Link to Problem: HERE

A gambler plays a game in which on each play he wins one dollar with probability \(p\) and loses one dollar with probability \(q=1-p\). The Gambler’s Ruin problem is the problem of finding the probability \(w_x\) of winning an amount \(T\) before losing everything, starting with state \(x\). Show that this problem may be considered to be an absorbing Markov chain with states \(0, 1, 2, . . . , T\) with \(0\) and \(T\) absorbing states.

By definition a problem can be modeled as an absorbing Markov chain if the probability of an event happening is state dependent, there exists at least one state from which it is impossible to leave, and that from any given state it is possible to get to the absorbing state. This problem matches all these criteria.

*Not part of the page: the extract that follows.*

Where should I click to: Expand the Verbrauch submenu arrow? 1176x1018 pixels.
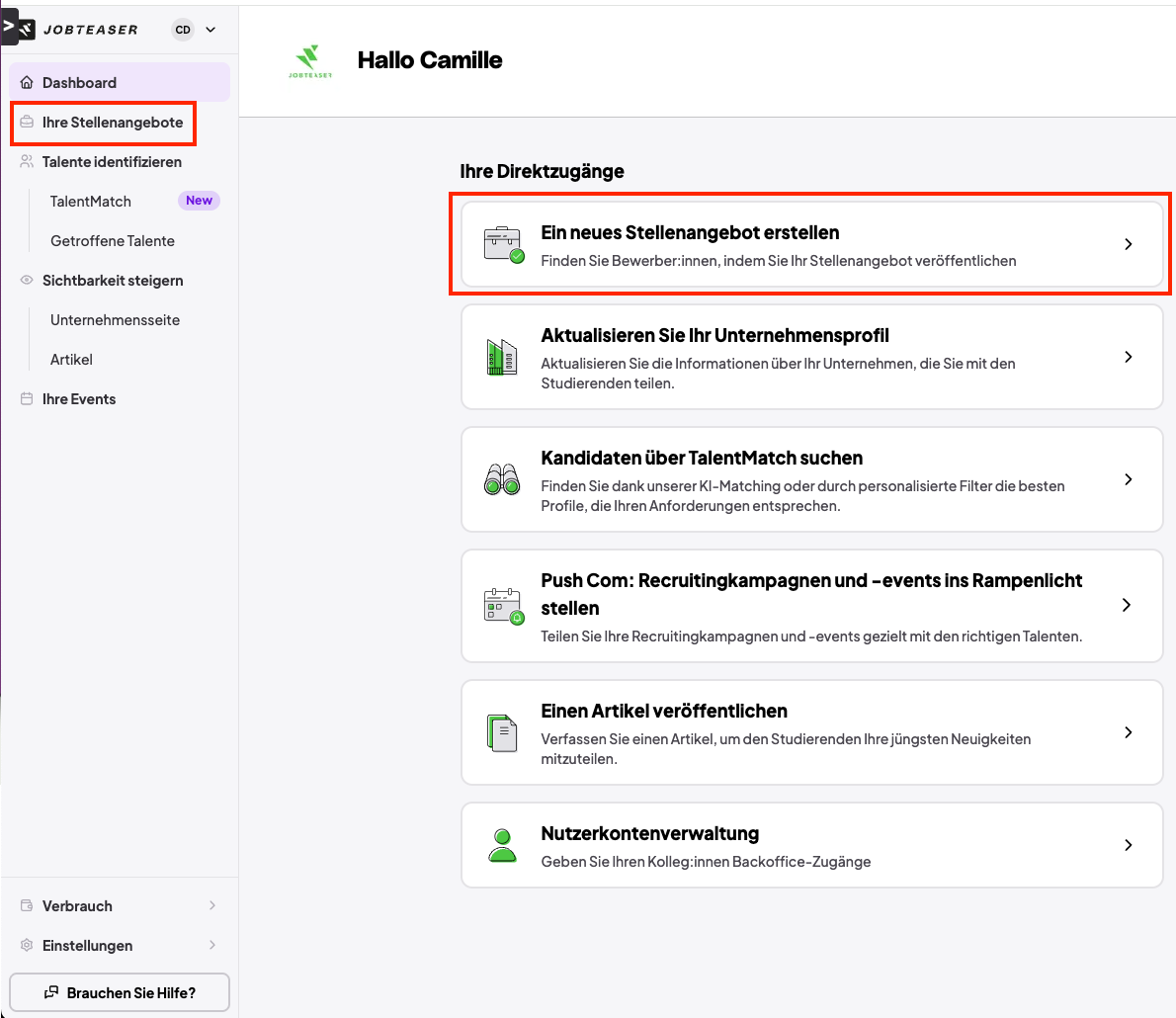pyautogui.click(x=212, y=905)
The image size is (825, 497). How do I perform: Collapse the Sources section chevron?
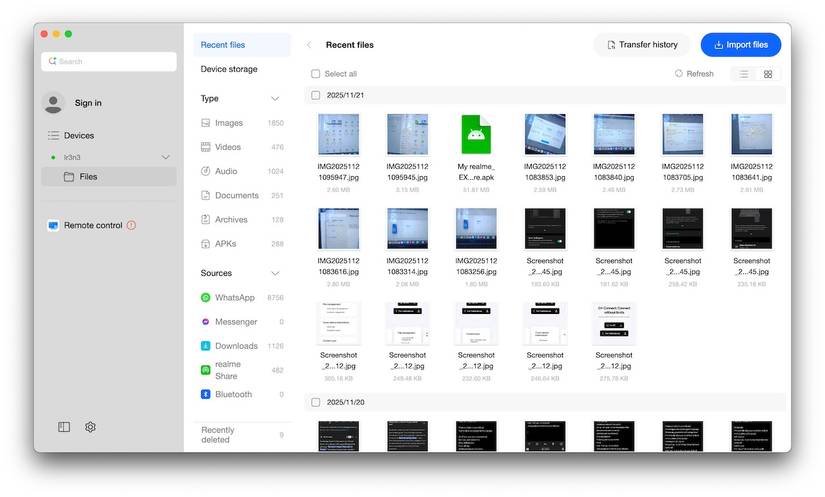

The absorbing states are having \(0\) dollars and having \(T\) dollars. Once you have \(0\) dollars there is nothing left to gamble with and thus you are stuck at \(0\) dollars. Conversly, as long as you keep your promise to stop, having \(T\) dollars is also a state that is impossible to leave.

These absorbing states can be reached from any other financial state by winning or losing enough games.

The probability of an event happening in this example is state dependent, but the probability of each event happens to be the the same. (That is, the probability of winning or losing the bet isn’t dependent on how much money one has left). At least until an absorbing state is reached.

Suppose that a gambler has probability \(p=.48\) of winning on each play. Suppose, in addition, that the gambler starts with \(50\) dollars and that \(T=100\) dollars. Simulate this game 100 times and see how often the gambler is ruined. This estimates \(w_{50}\).

Gamblers.Ruin <- function(starting, ending, prob.win, repititions){
  won = 0
  for(i in 1:repititions){
    s = starting
    while(s != 0 && s != ending){
      if(runif(1) <= prob.win){
        s <- s + 1
      }else{
        s <- s - 1
      }
    }
    if(s == ending){
      won <- won + 1
    }
  }
  print(won)
  print(won / repititions)
}

The gamblers wins about \(\sim 1\%\) of the time and loses about \(\sim 99\%\) of the time. This is interesting because the odds of \(48\%\) aren’t terrible. In fact, increasing the odds to exactly \(50\%\) results in winning about half of the time (as expected). In order to win half the time at \(48\%\) odds, you would need to start with about \(91\) dollars. The law of large number is amazing!

set.seed(123)
Gamblers.Ruin(50, 100, .48, 100)
## [1] 1
## [1] 0.01
Gamblers.Ruin(50, 100, .50, 100)
## [1] 48
## [1] 0.48
Gamblers.Ruin(91, 100, .48, 100)
## [1] 44
## [1] 0.44